| AIM OF THE TASK |
Swap "printer icon" for "print button" in the entries, starting at the line that has "Image resolution: width=944" and stopping after the line that has "click(x=176, y=28)". Give only those lines, with nothing else changed.

| INPUT ROWS |
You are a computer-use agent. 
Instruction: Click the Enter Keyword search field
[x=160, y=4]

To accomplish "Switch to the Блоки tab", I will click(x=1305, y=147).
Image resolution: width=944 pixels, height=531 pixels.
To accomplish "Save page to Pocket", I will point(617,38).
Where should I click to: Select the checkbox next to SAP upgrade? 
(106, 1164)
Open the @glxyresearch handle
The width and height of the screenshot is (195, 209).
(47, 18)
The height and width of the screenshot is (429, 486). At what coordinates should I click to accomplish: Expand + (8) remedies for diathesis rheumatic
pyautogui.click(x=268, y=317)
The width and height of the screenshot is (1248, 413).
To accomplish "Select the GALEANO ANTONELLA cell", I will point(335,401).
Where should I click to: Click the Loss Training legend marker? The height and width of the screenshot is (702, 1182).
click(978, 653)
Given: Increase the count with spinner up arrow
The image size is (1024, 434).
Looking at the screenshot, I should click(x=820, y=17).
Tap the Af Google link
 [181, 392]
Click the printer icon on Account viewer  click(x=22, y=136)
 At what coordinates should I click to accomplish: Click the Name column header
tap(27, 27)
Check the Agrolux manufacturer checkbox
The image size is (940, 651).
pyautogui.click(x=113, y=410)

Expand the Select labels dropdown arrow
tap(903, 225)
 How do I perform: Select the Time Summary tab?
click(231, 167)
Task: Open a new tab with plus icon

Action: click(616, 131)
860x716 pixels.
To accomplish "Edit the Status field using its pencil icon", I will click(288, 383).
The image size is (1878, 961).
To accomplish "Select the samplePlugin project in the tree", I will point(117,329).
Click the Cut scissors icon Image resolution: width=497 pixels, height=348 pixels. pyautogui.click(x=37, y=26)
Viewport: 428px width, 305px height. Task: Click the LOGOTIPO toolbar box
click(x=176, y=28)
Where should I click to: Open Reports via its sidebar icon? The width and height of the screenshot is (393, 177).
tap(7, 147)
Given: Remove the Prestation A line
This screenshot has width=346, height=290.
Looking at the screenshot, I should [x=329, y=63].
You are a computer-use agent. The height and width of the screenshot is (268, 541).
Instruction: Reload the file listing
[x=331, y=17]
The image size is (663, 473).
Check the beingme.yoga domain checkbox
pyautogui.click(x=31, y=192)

| ANSWER BELOW |
Image resolution: width=944 pixels, height=531 pixels.
To accomplish "Save page to Pocket", I will point(617,38).
Where should I click to: Select the checkbox next to SAP upgrade? 
(106, 1164)
Open the @glxyresearch handle
The width and height of the screenshot is (195, 209).
(47, 18)
The height and width of the screenshot is (429, 486). At what coordinates should I click to accomplish: Expand + (8) remedies for diathesis rheumatic
pyautogui.click(x=268, y=317)
The width and height of the screenshot is (1248, 413).
To accomplish "Select the GALEANO ANTONELLA cell", I will point(335,401).
Where should I click to: Click the Loss Training legend marker? The height and width of the screenshot is (702, 1182).
click(978, 653)
Given: Increase the count with spinner up arrow
The image size is (1024, 434).
Looking at the screenshot, I should click(x=820, y=17).
Tap the Af Google link
 [181, 392]
Click the print button on Account viewer  click(x=22, y=136)
 At what coordinates should I click to accomplish: Click the Name column header
tap(27, 27)
Check the Agrolux manufacturer checkbox
The image size is (940, 651).
pyautogui.click(x=113, y=410)

Expand the Select labels dropdown arrow
tap(903, 225)
 How do I perform: Select the Time Summary tab?
click(231, 167)
Task: Open a new tab with plus icon

Action: click(616, 131)
860x716 pixels.
To accomplish "Edit the Status field using its pencil icon", I will click(288, 383).
The image size is (1878, 961).
To accomplish "Select the samplePlugin project in the tree", I will point(117,329).
Click the Cut scissors icon Image resolution: width=497 pixels, height=348 pixels. pyautogui.click(x=37, y=26)
Viewport: 428px width, 305px height. Task: Click the LOGOTIPO toolbar box
click(x=176, y=28)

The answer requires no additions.